### REQUIRED WORK
Within the entries that follow, show each line where the word "icon" occurs.

### TASK MATERIAL
____

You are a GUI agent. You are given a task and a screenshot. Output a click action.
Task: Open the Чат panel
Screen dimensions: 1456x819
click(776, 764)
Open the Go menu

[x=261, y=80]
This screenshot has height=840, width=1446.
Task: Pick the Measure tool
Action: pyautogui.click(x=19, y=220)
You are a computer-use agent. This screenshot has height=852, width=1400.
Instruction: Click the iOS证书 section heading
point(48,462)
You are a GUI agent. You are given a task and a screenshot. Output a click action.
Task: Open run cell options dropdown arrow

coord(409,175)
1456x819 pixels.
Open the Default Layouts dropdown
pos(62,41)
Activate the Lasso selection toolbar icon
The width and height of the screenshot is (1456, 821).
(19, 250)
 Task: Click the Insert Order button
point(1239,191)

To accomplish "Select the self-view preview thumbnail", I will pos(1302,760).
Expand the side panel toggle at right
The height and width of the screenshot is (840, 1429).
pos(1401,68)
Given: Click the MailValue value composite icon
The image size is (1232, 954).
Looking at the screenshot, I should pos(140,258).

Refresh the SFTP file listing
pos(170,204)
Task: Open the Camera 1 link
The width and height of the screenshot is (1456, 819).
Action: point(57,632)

____

### RESULT
Activate the Lasso selection toolbar icon
Given: Click the MailValue value composite icon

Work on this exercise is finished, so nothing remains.